Diese Bewegung ist jedoch essentiell für die magnetische Wirkung des Werkstoffs. Das internationale Forschungsteam entdeckte nun, dass die Größe der Nanopartikel sowohl für die mechanische Festigkeit und Duktilität des Werkstoffs, als auch für dessen magnetische Eigenschaften eine entscheidende Rolle spielt. „Bisher ging man davon aus, dass kleinere Nanopartikel weniger mit den Domänenwänden interagieren und so die Stärke der magnetischen Wirkung weniger beeinflussen. Doch genau das Gegenteil ist der Fall. Wir haben Partikel eingesetzt, die nur etwas kleiner sind als die Breite der Domänenwand. Diese Vergröberung führt zu einer geringeren spezifischen Oberfläche und reduziert die innere Spannung. So werden die magnetischen Eigenschaften trotz der Partikel nicht beeinträchtigt und die Duktilität und Festigkeit wird verbessert“, sagt Han.
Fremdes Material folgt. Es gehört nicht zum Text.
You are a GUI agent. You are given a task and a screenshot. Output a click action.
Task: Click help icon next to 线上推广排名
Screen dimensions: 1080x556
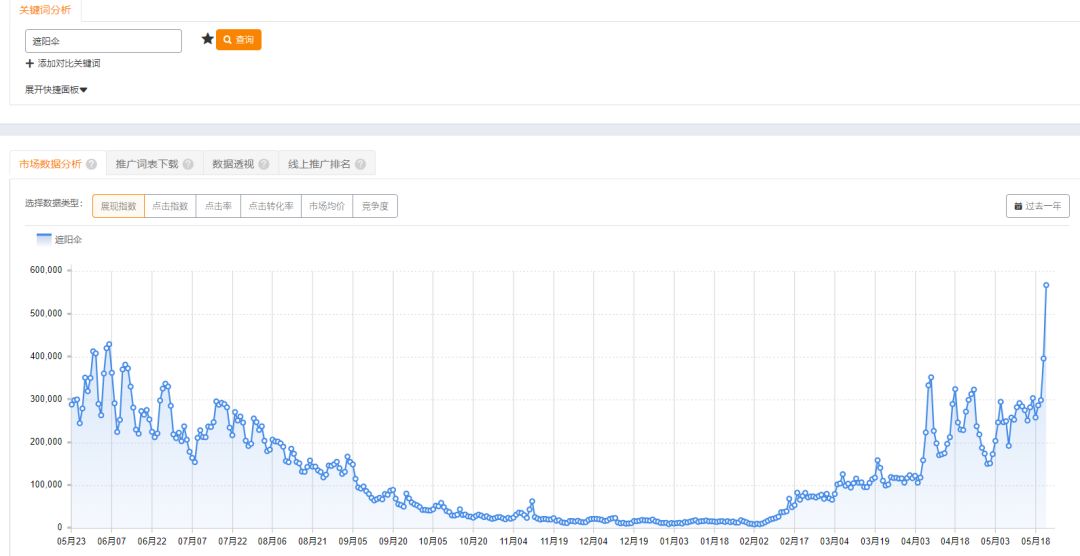point(360,164)
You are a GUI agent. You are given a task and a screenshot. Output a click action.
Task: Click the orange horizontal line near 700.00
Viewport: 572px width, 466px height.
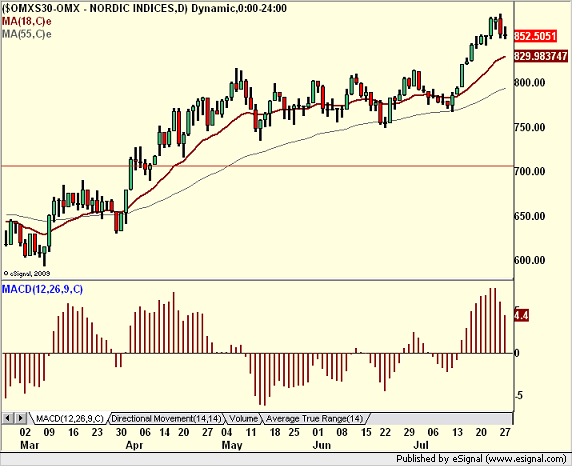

Mehrkomponenten-Legierung für bessere weichmagnetische Werkstoffe
Das Forschungsteam setzte diese Designidee in einem Mehrkomponenten-Legierungssystem mit multifunktionalen Eigenschaften um. Es stammt aus dem Konzept der Hochentropie-Legierung und enthält Eisen, Nickel, Kobalt, Tantal und Aluminium. Bei herkömmlichen Weichmagneten, die nicht auf eine hohe Festigkeit und Duktilität setzen, ist diese Zusammensetzung unüblich. Darüber hinaus sind die auf dem neuen Legierungssystem basierenden Werkstoffe einfacher herzustellen und haben eine höhere Lebensdauer als herkömmliche Magnetwerkstoffe.
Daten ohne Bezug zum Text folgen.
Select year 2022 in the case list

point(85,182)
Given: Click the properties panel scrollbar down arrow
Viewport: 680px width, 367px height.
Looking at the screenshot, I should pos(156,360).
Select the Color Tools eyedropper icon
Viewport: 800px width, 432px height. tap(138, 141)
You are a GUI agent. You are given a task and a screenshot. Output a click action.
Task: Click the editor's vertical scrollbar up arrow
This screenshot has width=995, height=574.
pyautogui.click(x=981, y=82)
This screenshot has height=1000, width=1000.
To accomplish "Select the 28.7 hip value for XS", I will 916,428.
„Mit Hilfe von Computersimulationen und maschinellem Lernen versuchen wir nun die Kosten der neuen Legierung zu senken. Dazu wollen wir die Menge der teuren Elemente wie Kobalt reduzieren. Und Elemente mit ähnlichen Eigenschaften finden, um die teuren Elemente zu ersetzen“, sagt Dr. Fernando Maccari, Postdoktorand in der Gruppe „Funktionale Materialien“ der TU Darmstadt und Zweitautor der Veröffentlichung.
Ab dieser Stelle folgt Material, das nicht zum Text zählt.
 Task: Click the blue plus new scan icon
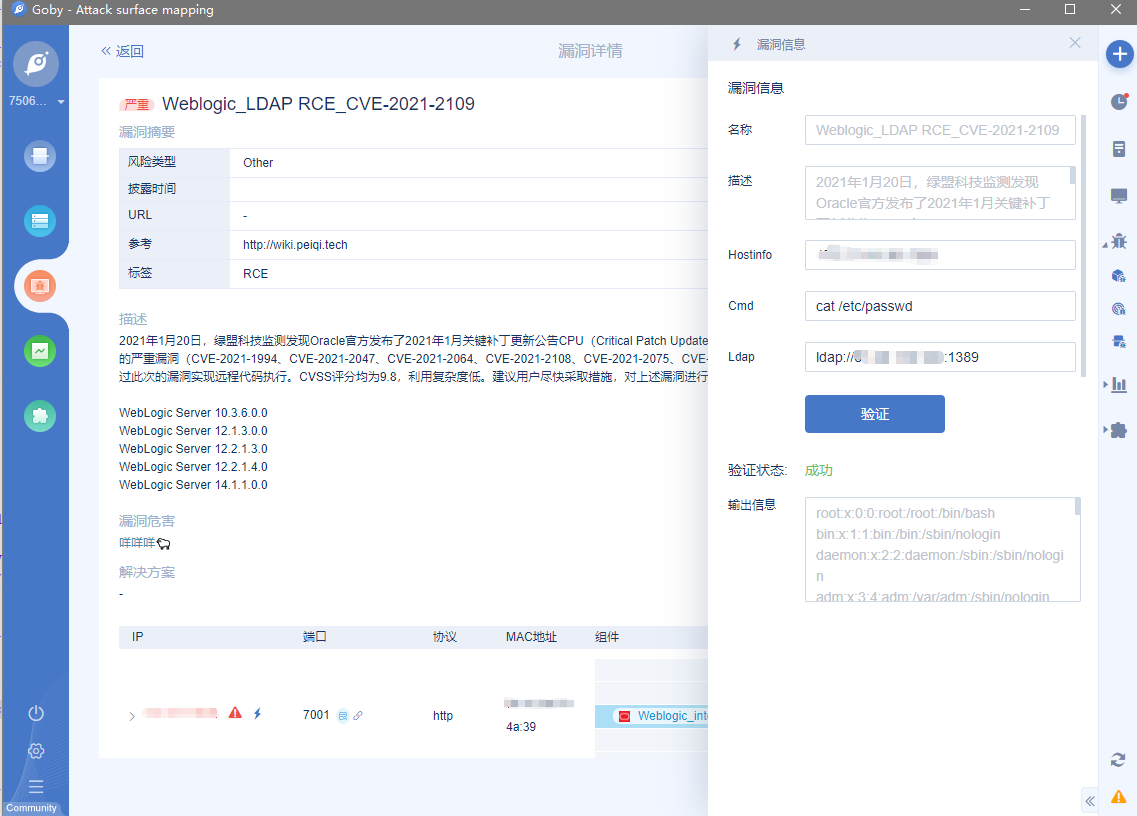tap(1119, 54)
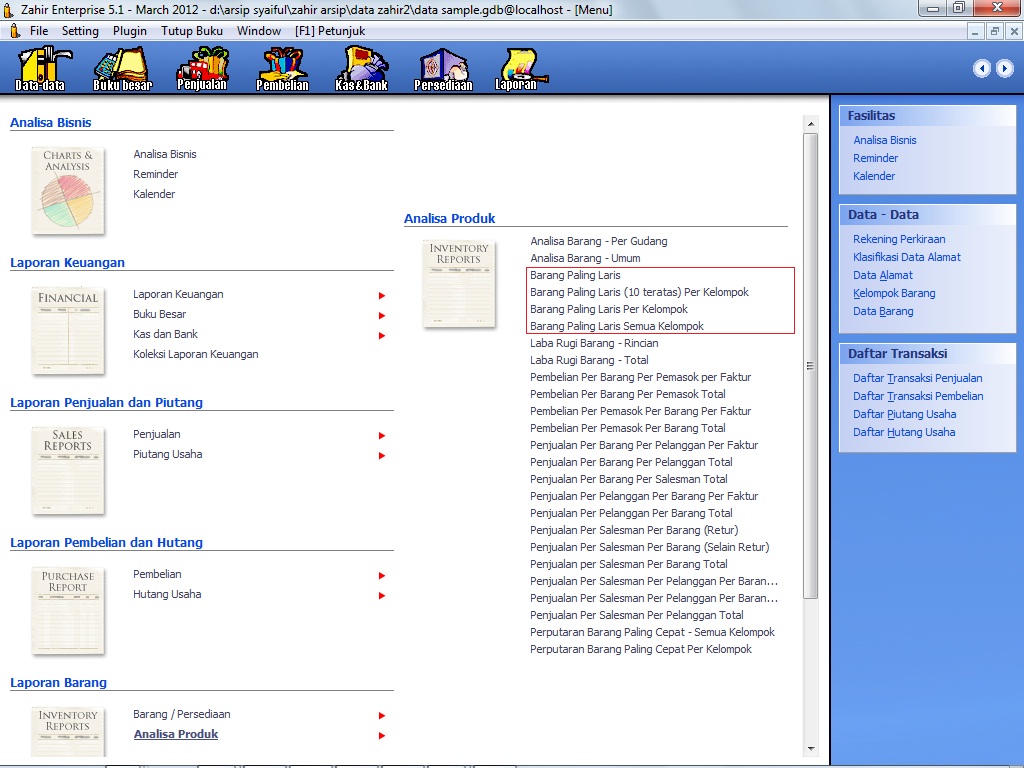
Task: Click the Charts & Analysis thumbnail
Action: [68, 190]
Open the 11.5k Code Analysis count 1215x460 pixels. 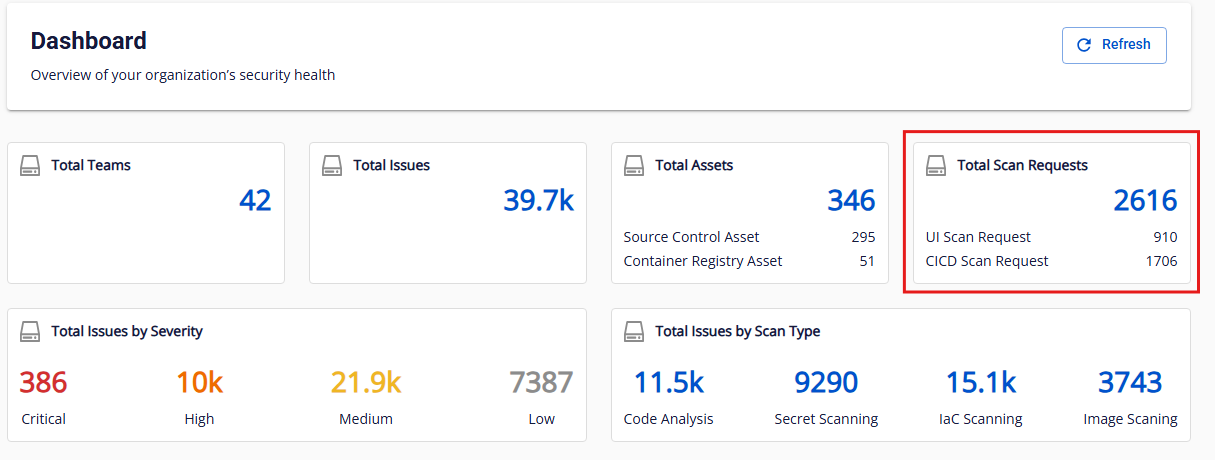668,383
Die magnetischen Eigenschaften wurden an der TU Darmstadt untersucht, während Design und Charakterisierung der Legierung am MPIE durchgeführt wurden. Die hier verwendete Zusammensetzung dient als Modellsystem für Mehrkomponentenlegierungen. Das Konzept ist nicht auf weichmagnetische Werkstoffe beschränkt, sondern lässt sich auch auf High-Tech-Legierungen mit neuen und ungewöhnlichen Kombinationen von funktionellen und mechanischen Eigenschaften anwenden.